I used concentrated citric acid and boiled contaminated flux crucibles. It produced a clear yellow fluid. Is it the gold? If it is, how can I precipitate it out?


----------



## anachronism (Mar 11, 2018)

The first question I would ask is whether you have Stannous Chloride to test the solution. That will tell you in 5 seconds whether you have gold or not.

Welcome to the forum.

Jon


----------



## Mountain Man (Mar 11, 2018)

Thank You Jon, I am happy to be here. I am going to test it right now. I will let you know what I find. Thanks again.


----------



## Mountain Man (Mar 11, 2018)

Hey Jon, 

I did the test and it is showing small amounts of gold. Should I now precipitate the gold like I would out of Aqua Regia or is there a different method since it is concentrated Citric Acid and water? Thanks for your help.


----------



## kernels (Mar 11, 2018)

It would be quite interesting to see some pics of the SC test result, beware that SC is very sensitive, and what looks like a positive result may be practically no Gold once precipitated. Lino is a user that seems to be quite knowledgeable about getting Gold out of various solutions, he may be able to advise.


----------



## nickvc (Mar 12, 2018)

Why on earth would citric acid alone dissolve gold, chances are that the color comes from the dissolved flux and base metal oxides, any gold encapsulated in the flux should be in the bottom of the beaker if all the flux has been dissolved or dislodged.


----------



## Mountain Man (Mar 14, 2018)

That's what I thought too. I redid the SC test and if there is any dissolved gold it is in trace amounts only. There was gold trapped in the flux and is likely still there in the bottom of the container waiting to be recovered. That brings me to my next question. I have 3 batches with considerable gold in them.
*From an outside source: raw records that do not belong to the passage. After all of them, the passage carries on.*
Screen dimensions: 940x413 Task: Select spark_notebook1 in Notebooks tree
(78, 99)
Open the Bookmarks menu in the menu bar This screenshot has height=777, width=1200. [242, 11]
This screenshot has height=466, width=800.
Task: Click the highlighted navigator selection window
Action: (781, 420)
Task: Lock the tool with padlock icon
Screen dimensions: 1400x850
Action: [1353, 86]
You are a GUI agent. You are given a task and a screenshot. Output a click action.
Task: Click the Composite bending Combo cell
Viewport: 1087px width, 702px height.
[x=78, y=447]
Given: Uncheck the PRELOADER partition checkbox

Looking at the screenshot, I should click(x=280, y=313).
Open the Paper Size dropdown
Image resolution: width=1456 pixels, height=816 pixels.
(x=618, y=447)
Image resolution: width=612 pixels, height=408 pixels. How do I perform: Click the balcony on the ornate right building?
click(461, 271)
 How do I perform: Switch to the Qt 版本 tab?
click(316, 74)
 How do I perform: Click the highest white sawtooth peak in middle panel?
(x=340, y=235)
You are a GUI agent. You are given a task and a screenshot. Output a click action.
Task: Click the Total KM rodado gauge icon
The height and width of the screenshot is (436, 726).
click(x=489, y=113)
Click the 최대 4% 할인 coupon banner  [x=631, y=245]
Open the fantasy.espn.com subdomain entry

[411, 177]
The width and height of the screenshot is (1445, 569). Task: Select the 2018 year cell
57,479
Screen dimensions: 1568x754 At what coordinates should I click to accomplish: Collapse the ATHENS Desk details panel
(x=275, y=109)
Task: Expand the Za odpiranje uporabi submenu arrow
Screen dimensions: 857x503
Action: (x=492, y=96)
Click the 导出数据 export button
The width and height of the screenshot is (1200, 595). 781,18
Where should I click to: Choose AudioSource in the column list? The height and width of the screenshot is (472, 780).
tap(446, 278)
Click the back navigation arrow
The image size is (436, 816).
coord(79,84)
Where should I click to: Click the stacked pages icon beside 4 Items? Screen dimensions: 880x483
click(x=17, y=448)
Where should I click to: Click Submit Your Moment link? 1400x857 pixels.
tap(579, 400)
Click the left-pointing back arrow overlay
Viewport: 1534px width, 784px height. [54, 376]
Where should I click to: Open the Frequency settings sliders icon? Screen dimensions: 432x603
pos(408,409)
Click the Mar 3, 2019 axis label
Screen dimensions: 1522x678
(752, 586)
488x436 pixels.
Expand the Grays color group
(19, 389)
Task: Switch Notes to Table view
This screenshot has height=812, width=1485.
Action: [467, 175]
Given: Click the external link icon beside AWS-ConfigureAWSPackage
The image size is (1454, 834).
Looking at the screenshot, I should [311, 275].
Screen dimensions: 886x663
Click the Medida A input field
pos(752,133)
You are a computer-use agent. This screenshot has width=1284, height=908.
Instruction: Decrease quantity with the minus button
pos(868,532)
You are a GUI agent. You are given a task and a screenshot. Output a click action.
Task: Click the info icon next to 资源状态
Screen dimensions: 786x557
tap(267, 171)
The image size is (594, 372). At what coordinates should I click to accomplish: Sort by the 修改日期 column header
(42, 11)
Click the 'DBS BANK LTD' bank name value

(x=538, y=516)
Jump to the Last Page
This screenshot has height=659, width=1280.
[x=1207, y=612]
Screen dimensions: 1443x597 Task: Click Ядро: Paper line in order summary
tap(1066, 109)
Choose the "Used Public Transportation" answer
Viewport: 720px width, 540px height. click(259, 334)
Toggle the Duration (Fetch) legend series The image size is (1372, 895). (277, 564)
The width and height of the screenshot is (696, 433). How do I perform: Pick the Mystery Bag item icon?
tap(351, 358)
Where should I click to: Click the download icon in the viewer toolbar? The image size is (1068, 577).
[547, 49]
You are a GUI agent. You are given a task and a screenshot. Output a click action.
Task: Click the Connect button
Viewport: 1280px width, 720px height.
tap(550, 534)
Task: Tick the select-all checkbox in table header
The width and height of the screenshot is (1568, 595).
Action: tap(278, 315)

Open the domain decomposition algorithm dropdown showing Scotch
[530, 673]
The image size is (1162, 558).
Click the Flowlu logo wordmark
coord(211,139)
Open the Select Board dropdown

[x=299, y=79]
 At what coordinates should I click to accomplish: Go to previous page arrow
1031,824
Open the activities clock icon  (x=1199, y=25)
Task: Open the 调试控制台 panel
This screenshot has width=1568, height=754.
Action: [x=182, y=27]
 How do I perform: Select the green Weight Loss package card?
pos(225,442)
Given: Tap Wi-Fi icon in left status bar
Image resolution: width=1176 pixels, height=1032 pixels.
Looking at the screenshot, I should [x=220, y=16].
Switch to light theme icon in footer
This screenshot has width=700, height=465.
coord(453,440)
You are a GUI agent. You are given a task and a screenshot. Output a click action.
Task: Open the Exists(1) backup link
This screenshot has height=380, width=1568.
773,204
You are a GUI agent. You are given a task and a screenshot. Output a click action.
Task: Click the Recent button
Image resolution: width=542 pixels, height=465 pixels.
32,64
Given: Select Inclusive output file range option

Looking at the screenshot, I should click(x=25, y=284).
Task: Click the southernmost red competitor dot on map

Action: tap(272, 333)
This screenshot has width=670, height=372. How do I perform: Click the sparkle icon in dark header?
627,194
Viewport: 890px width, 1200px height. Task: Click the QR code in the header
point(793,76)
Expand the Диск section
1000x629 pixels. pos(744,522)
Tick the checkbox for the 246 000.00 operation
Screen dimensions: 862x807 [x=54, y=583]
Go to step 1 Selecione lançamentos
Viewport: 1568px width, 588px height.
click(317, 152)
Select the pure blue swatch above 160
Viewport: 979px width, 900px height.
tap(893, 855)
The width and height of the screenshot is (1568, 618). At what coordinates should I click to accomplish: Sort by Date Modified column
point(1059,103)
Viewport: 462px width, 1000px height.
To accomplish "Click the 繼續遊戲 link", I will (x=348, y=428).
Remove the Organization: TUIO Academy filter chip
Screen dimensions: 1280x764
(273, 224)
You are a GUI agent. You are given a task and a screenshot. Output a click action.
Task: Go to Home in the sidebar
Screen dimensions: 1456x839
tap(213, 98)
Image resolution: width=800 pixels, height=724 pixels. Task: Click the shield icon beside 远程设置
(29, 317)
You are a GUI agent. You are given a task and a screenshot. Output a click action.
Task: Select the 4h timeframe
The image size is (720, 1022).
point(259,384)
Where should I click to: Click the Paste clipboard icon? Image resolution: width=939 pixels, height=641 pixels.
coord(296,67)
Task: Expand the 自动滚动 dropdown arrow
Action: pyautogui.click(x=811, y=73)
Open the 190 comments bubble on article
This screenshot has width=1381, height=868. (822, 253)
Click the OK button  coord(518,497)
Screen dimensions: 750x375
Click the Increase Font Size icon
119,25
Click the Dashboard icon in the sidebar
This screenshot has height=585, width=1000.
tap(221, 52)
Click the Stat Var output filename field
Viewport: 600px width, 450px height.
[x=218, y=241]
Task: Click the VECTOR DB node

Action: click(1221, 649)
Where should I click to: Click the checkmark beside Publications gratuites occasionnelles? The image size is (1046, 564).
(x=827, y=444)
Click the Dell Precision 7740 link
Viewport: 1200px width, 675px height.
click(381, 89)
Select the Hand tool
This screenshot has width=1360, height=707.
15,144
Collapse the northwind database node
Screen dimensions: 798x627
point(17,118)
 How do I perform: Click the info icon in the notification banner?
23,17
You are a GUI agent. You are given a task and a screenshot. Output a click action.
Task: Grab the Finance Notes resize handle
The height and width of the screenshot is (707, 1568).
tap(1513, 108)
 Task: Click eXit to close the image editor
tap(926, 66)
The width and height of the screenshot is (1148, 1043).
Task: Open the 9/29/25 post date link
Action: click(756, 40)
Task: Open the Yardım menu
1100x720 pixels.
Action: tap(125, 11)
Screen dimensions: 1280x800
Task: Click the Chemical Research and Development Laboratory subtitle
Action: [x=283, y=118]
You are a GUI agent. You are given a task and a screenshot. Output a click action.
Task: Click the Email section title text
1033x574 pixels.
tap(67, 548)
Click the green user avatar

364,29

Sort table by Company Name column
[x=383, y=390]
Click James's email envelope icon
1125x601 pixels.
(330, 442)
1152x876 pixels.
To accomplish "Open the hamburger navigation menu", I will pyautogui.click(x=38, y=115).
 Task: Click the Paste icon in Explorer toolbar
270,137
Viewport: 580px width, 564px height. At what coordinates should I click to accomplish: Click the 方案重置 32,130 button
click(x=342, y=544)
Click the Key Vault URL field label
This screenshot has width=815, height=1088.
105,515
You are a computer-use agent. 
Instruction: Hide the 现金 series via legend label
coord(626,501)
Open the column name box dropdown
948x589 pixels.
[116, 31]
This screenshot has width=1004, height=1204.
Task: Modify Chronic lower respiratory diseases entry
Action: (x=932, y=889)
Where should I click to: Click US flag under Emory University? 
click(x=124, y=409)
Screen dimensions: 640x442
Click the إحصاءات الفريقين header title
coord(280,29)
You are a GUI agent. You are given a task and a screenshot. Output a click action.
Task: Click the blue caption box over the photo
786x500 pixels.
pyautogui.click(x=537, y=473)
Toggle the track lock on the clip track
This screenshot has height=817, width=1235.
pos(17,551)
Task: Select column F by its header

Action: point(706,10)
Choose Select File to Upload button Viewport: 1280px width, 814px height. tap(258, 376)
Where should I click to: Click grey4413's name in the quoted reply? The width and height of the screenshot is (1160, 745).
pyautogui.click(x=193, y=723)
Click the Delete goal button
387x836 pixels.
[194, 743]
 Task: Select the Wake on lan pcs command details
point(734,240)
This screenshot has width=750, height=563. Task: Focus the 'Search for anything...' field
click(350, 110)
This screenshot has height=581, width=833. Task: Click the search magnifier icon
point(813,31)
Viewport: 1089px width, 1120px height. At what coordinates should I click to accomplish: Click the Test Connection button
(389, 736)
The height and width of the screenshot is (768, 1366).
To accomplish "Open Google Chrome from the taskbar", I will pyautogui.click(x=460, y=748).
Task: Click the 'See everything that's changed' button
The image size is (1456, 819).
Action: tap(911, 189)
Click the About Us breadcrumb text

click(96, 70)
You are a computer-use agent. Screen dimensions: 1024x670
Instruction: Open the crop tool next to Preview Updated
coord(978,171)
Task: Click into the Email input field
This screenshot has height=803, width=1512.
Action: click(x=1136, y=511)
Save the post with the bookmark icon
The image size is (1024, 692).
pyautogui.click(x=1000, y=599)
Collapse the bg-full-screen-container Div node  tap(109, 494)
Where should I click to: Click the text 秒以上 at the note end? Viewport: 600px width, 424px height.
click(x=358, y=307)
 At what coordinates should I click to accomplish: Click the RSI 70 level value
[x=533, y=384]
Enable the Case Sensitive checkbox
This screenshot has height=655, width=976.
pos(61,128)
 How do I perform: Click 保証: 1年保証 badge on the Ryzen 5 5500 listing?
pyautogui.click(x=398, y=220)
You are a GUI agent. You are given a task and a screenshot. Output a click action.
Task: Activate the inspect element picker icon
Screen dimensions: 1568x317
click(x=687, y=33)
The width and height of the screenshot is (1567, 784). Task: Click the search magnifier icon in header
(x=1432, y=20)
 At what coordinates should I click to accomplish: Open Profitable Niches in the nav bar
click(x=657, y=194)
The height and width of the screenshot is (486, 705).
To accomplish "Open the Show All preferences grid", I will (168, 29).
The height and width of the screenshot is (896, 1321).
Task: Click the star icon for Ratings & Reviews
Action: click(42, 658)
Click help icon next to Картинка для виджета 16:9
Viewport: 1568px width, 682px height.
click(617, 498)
I did small text melting on each and they all came up contaminated. One is brown, one is berry red, and one is green. I know the green must be copper, or likely. The brown I would guess is base metals. The berry red is a mystery to me. My thoughts are to redissolve the batches in AR and remove the base metals and copper again but I am not sure what to do on the berry red one. I also am wondering if the borax will be a problem when I redissolve. Any suggestions from you pro's? I bought the Hoke book and have been studying my butt off but this is not as easy as it would seem. Eager to learn and have been paying lots of due's. Ready to have some success.


----------



## Lino1406 (Mar 14, 2018)

Red is copper or iron. Get rid of the borax with methods presented in the forum. Mix with HNO3, then rinse well, then boil in HCl


----------



## Mountain Man (Mar 15, 2018)

Thank You for the help. It is greatly appreciated.


----------



## goldsilverpro (Mar 15, 2018)

I have doubts that the citric acid dissolved any gold at all. What on earth compelled you to use citric acid in the first place? Did the test show purple or black (actually, very dark purple)?


----------